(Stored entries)
**********

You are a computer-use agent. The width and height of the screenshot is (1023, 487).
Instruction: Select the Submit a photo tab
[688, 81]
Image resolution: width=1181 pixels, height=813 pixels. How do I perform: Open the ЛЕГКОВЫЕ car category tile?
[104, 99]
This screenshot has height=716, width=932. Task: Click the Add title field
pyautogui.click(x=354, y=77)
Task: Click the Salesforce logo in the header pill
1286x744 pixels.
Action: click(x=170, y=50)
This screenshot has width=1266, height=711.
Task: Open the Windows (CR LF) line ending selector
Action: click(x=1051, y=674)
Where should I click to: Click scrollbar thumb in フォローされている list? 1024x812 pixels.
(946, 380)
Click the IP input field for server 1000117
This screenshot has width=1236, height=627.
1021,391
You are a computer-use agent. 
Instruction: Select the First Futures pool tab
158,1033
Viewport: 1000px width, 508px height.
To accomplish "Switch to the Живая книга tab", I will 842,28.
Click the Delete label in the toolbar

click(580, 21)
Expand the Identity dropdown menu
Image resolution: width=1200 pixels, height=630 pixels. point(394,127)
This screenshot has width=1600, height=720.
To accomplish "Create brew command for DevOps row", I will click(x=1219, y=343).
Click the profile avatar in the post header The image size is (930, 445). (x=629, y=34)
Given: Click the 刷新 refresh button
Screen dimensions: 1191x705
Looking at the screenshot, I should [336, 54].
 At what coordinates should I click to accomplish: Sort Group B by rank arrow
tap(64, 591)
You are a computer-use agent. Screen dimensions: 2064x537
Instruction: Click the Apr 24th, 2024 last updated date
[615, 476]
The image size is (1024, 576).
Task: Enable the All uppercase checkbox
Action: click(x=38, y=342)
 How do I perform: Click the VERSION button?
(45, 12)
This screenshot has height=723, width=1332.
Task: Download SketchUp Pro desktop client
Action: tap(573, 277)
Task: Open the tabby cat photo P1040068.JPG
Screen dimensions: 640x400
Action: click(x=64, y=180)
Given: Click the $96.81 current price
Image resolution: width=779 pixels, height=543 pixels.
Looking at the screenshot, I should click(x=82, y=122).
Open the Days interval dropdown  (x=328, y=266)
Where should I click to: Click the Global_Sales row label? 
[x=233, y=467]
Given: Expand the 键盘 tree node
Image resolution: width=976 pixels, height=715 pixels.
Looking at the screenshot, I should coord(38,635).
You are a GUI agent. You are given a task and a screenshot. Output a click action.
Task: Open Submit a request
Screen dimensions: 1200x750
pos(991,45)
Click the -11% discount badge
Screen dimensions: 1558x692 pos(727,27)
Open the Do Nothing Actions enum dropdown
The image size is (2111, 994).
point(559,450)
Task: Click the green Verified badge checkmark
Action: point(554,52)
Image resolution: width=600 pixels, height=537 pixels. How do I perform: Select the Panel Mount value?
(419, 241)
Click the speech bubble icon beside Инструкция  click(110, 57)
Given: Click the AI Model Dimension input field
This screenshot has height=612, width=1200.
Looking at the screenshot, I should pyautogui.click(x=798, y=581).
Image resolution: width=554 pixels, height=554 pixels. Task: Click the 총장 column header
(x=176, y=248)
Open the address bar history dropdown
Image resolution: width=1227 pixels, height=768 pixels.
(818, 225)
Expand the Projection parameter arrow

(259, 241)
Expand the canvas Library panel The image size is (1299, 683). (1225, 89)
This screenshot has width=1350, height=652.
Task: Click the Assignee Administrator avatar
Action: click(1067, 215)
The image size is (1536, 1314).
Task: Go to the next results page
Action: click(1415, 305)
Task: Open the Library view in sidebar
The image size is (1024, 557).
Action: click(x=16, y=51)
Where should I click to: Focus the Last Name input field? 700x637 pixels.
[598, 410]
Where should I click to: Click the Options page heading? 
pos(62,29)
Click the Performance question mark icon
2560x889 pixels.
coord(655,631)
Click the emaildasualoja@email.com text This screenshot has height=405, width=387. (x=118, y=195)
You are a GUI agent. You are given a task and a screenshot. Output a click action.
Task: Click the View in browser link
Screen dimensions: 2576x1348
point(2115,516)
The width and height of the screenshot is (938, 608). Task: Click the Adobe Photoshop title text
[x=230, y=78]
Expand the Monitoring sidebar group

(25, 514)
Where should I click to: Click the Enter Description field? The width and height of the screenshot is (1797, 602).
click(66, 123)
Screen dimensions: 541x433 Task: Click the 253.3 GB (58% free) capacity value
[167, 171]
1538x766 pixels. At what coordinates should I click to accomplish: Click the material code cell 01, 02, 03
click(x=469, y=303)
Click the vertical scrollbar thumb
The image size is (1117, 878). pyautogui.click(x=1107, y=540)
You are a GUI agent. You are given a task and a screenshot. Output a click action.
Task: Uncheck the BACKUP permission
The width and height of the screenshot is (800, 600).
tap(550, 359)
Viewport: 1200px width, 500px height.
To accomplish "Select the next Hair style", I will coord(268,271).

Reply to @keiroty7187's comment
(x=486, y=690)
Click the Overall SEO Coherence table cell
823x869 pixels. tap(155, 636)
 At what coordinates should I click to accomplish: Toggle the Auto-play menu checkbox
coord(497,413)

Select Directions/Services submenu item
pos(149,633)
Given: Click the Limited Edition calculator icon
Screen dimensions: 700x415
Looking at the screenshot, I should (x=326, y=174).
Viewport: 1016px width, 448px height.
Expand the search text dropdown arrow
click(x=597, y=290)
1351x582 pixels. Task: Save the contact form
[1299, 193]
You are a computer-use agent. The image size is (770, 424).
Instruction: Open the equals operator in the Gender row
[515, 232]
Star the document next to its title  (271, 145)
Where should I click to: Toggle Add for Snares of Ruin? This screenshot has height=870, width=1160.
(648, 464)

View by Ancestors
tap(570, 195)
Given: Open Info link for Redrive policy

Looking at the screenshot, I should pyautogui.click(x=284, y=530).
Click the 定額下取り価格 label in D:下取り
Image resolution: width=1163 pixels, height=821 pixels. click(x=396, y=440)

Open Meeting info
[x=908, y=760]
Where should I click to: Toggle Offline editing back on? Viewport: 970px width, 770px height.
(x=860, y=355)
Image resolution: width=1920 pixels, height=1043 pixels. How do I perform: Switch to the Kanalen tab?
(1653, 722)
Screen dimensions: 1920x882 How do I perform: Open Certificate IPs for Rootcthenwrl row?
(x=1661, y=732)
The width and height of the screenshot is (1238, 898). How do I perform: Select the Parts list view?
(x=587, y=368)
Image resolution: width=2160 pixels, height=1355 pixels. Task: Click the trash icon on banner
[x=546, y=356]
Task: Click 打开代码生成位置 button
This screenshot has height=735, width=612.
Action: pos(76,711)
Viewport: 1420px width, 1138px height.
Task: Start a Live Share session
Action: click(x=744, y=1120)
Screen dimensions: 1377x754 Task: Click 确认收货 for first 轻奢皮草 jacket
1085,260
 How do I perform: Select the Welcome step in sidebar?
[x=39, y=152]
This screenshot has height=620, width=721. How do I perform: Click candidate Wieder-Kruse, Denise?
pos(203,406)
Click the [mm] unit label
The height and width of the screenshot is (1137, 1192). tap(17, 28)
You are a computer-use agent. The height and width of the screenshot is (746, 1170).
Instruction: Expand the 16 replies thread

**********

[WHAT NEEDS TO BE DONE]
Lines above with "agent" in them are the ones to copy.

[TASK ANSWER]
You are a computer-use agent. The width and height of the screenshot is (1023, 487).
You are a computer-use agent. 
You are a computer-use agent. Screen dimensions: 2064x537
You are a GUI agent. You are given a task and a screenshot. Output a click action.
You are a GUI agent. You are given a task and a screenshot. Output a click action.
You are a GUI agent. You are given a task and a screenshot. Output a click action.
You are a computer-use agent. The image size is (770, 424).
You are a computer-use agent. The height and width of the screenshot is (746, 1170).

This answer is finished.